By: Dan Sperling, MD

An oral dietary supplement generically called cantabiline contains 4-MU, an active ingredient known as hymecromone (chemical name 7-Hydroxy-4-methylchromen-2-one). Cantabiline is used in Europe and parts of Asia where, according to an information website, it may be used

… by adults or given to children from 3 years to treat these diseases and conditions: – pain resulting from the gallbladder and bile ducts in the [sic] or chronic cholecystitis and digestive disorders, associated with these diseases – pain in right hypochondrium and digestive disorders after surgery gallbladder or bile ducts or chronic liver disorders (hepatitis, fatty liver, toxic liver damage – in some forms of migraine with the simultaneous occurrence of gall stones – for mild laxative effect in chronic constipation in inadequate production of bile.[i]

There are at least 20 international brand name formulations of 4-MU available for purchase outside of the United States. In countries where it is available, it is considered a safe over-the-counter pharmaceutical when used as indicated. The U.S. Food and Drug Administration has recorded only a single instance of an adverse effect (gastric cancer)[ii] but 4-MU is not otherwise known to be carcinogenic.

In fact, research with laboratory animals (mice) during the past 3-4 years suggests that just the opposite is true. Research has demonstrated that 4-MU has therapeutic and chemopreventive properties against prostate cancer. In 2014, a team at the University of Miami published results of administering 4-MU to genetically engineered transgenic adenocarcinoma of the mouse (TRAMP) mice[iii], a mutated breed that uniformly develops prostate cancer (PCa) as the male mice reach puberty. The manner in which their PCa originates and progresses “closely mirrors the pathogenesis of human prostate cancer,”[iv] making them appropriate for the study of how 4-MU acts upon PCa. Building on known biochemical research, the authors hypothesized that 4-MU would limit the synthesis of a naturally-occurring extracellular (outside of cells) component called hyaluronic acid (HA) that is needed for healthy cell function and growth but can also contribute to the proliferation and migration of malignant tumors and their blood supply (angiogenesis).

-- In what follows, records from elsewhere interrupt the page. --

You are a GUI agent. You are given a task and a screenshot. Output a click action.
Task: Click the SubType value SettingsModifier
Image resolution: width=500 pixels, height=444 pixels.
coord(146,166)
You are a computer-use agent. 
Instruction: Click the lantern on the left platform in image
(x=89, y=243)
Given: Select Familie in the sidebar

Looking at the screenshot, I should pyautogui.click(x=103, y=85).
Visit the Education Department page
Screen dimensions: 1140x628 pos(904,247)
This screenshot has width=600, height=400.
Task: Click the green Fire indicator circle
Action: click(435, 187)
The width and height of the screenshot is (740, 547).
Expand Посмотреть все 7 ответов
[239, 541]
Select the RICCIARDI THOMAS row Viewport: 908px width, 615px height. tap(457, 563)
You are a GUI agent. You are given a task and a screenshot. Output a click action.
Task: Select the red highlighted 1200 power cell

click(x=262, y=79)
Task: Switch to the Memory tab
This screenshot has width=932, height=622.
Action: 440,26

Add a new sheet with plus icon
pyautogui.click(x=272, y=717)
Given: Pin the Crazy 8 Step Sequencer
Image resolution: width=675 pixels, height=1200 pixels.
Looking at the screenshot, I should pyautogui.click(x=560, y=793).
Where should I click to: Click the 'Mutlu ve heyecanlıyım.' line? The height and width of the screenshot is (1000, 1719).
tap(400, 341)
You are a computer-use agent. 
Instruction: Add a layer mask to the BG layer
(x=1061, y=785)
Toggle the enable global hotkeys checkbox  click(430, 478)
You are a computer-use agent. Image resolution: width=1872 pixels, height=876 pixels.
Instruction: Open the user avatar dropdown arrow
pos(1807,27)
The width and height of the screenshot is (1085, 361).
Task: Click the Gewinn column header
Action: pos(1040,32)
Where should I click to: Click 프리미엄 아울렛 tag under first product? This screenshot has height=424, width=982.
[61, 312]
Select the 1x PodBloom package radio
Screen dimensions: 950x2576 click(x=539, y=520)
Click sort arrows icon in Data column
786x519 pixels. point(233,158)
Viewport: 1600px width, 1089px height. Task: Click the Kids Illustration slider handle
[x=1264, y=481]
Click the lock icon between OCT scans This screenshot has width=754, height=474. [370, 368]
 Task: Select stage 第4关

In this study, 100% of the untreated mice (control mice) developed PCa tumors and metastases (spread) by age 28 weeks. The treated mice (experimental mice) were divided into groups in which treatment was initiated at ages 8 weeks, 12 weeks, and 22 weeks respectively, and continued through week 28. Tumor growth and spread were halted in all treated groups. The authors wrote, “Animals in 8, 12 and 22 week groups remained tumor free until 52, 44 and 34 wks respectively, even after stopping treatment at 28 wks,” and none of the treated mice developed spread to the bone. Clearly, the earlier the intervention, the more lasting the effect, and it is noteworthy that the treated mice showed no weight loss or adverse drug reactions of any kind. Biological analysis revealed that administration of 4-MU led to the downregulation (inhibiting effect) of HA and HA receptors in all treated mice. The study implies that depriving PCa cells of HA ultimately discouraged, and perhaps even reversed, their proliferation.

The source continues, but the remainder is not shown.